Улицы все еще были оживленными, но Хасан легко пробирался среди прохожих, расступавшихся перед всадником в богатой одежде. Теперь Хасан мог содержать своего скакуна в лучшей конюшне Куннасы. Конь был не хуже того, на котором
Все было как всегда на торжественных приемах. Хасану показалось только, что Харун необычайно бледен и как будто чем-то встревожен. Хасан первым из поэтов прочел свои стихи, и Харун благосклонно кивнул, снял рубиновый перстень и передал его Хасану. Перстень стоит не меньше, а может быть, и больше, чем жемчуг. Он так красив, что, когда Хасан, поклонившись, надел дар халифа на палец, он понял, что не решится продать его. «Пусть бы лучше дал деньгами!» — с досадой подумал Хасан.
Другие поэты тоже восхвалили повелителя правоверных, и вдруг все словно замерло. Тишина была такой долгой, что Хасану стало страшно.
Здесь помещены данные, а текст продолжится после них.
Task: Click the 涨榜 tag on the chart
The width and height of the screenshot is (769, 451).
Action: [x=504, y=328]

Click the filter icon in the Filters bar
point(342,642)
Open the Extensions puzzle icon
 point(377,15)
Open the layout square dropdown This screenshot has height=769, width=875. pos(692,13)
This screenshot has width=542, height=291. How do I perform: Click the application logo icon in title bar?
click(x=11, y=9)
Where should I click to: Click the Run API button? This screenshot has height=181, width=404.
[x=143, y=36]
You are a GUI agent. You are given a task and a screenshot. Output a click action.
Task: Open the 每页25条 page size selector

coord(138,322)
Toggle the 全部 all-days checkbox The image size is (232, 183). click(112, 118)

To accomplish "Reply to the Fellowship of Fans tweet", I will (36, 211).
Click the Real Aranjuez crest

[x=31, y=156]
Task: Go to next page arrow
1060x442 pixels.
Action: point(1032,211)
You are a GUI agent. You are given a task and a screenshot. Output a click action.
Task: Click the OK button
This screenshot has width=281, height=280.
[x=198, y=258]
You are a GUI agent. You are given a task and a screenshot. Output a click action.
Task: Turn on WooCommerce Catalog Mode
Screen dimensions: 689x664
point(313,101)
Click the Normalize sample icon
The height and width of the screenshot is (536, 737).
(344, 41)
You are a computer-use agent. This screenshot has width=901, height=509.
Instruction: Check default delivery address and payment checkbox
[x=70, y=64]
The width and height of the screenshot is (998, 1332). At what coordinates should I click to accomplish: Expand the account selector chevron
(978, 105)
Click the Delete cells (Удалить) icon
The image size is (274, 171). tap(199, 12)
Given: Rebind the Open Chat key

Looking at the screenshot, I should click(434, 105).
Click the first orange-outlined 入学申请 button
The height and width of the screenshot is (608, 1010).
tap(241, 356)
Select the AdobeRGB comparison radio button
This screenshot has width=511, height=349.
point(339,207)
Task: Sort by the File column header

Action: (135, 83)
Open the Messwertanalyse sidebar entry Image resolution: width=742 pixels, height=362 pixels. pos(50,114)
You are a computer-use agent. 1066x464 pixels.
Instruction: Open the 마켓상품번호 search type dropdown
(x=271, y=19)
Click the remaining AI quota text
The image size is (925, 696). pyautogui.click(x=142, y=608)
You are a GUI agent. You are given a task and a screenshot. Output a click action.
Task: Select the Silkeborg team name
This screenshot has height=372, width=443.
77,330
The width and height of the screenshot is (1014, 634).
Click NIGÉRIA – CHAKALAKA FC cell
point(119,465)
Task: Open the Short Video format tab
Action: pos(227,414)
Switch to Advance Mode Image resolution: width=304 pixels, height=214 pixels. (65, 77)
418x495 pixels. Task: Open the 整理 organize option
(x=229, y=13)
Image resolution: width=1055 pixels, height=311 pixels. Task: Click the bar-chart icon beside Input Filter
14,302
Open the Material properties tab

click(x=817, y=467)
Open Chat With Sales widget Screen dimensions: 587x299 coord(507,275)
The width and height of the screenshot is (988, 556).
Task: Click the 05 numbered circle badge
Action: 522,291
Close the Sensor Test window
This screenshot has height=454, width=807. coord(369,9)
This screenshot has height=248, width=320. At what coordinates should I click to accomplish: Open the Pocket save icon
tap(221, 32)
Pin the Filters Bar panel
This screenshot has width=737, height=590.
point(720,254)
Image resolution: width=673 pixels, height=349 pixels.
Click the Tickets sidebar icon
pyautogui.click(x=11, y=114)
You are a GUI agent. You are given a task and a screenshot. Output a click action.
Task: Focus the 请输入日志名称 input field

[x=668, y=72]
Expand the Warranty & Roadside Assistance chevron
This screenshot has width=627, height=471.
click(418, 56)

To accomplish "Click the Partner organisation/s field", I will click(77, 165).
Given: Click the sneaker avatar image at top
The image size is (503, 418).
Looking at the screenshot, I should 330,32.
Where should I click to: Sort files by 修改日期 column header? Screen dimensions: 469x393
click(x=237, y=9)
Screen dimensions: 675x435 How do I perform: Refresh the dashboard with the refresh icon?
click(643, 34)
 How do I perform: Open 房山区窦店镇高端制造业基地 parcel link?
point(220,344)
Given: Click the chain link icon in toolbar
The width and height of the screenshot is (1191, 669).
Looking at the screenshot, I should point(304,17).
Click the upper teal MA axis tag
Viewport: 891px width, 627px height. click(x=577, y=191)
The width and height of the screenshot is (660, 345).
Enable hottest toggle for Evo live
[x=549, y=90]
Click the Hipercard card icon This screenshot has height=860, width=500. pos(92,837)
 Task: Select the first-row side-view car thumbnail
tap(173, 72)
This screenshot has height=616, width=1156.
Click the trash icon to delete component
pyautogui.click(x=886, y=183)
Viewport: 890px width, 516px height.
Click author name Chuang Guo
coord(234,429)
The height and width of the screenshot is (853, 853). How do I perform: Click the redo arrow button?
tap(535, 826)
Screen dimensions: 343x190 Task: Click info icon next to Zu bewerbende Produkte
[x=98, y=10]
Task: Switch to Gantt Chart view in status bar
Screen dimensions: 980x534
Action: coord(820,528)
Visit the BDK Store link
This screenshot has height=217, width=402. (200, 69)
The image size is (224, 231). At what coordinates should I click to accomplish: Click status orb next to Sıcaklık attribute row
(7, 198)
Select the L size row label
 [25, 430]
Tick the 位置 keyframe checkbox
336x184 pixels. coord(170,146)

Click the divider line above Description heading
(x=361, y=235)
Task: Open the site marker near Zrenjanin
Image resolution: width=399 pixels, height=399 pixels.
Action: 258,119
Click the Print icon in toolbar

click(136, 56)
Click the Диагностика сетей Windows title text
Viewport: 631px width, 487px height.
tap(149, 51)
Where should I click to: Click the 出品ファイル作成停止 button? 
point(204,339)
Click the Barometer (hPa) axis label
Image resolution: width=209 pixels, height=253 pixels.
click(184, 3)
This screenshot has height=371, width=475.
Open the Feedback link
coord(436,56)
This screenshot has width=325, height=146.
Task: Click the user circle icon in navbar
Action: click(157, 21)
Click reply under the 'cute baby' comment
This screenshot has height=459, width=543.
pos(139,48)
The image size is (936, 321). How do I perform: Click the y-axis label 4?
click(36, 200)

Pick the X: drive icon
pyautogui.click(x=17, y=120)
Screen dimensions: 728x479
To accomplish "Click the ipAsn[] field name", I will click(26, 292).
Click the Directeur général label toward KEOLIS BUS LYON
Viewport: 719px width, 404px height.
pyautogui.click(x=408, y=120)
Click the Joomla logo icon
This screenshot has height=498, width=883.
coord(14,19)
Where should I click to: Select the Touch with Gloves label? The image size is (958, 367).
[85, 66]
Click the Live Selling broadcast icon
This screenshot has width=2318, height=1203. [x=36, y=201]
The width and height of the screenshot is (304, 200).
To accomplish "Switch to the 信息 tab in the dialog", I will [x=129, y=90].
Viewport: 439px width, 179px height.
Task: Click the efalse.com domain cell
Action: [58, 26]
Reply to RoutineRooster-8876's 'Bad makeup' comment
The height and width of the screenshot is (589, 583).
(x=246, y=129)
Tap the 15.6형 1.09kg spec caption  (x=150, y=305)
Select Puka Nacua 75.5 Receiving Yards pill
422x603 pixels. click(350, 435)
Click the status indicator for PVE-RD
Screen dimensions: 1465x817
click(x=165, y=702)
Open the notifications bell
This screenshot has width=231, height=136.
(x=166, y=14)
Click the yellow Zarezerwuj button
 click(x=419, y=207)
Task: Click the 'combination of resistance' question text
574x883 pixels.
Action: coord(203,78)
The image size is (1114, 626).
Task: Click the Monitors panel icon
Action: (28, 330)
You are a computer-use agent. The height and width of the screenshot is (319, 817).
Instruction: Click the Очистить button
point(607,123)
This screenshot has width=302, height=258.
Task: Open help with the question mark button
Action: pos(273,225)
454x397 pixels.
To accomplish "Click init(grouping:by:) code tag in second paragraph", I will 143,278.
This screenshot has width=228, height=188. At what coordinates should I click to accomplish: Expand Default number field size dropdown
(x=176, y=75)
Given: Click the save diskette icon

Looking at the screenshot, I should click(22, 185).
Наконец халиф сделал знак разойтись, и Фадл стал провожать наиболее почтенных гостей к дверям. Проходя мимо Хасана, он шепнул ему:
— Ты можешь остаться, если хочешь позабавиться.
Поэт смотрел на свой перстень и слегка поворачивал его, любуясь кровавым блеском камня. Больше всего он желал бы вернуться домой, послать Лулу за друзьями и отпраздновать богатый подарок за чашей розового вина — уже не самого дешевого, как раньше. Но он не осмелился уйти — пожелание Фадла равнозначно приказу. Фаворит халифа сдержан, однако Хасан на себе убедился, как долго он помнит зло, даже если не ты виноват, не ты причина случившегося. Он высказывает приказания в мягкой, даже шутливой форме, но никто не может ослушаться, даже Харун.
В зале кроме халифа остались Фадл ибн ар-Раби, Бармекиды — Фадл, Яхья и Джафар, Яхья ибн Абаллах и в стороне от возвышения — Хасан, прислонившийся к мраморной колонне, почти слившийся с ней.
Хрустальные плошки горели ярко, освещая лицо Харуна. Он был так же бледен, смотрел куда-то вглубь зала. Тишина становилась все более зловещей: никто не проронил ни слова, никто не двигался, только Яхья, видно почуявший опасность, беспокойно ерзал на сиденье. Наконец Харун повернулся к Фадлу:
— Ты хорошо выполнил мое поручение и не дал разгореться огню смуты. Не сомневайся, мы не забудем твоих заслуг.
Фадл молча поклонился. Совсем другим тоном Харун обратился к Яхье:
— Ты прибыл к нам, не стыдясь того, что пытался возбудить чернь против нас и нашей власти. А теперь ты сидишь здесь, рядом с троном повелителя правоверных, и не опасаешься гнева и мести Аллаха, Повелителя миров?
Испуганный Яхья поднялся:
— Ты ведь дал мне аман, повелитель правоверных…
— Аман? — прервал его Харун. — Не может быть безопасности и пощады для врагов Аллаха. Где эта бумага?
Фадл протянул ему грамоту, будто держал ее наготове, и Харун, растянув пергаментный свиток, с усилием разорвал его и бросил под ноги Яхье.
Хасан притаился у колонны. Его била дрожь. Он закусил рукав, чтобы не стучали зубы и, не отрываясь, смотрел на Харуна — тот был красив в гневе, как древний арабский герой: мертвенно-бледное лицо, бурно раздувающиеся ноздри, горящие глаза.
— Эй, Масрур! — крикнул Харун, и когда знаменитый глава телохранителей, склонился перед ним, приказал: — Уведите этого врага Аллаха и мусульманской общины в подземелье, и чтобы цепи его были тяжелыми, как тяжелы его прегрешения против власти сынов Аббаса.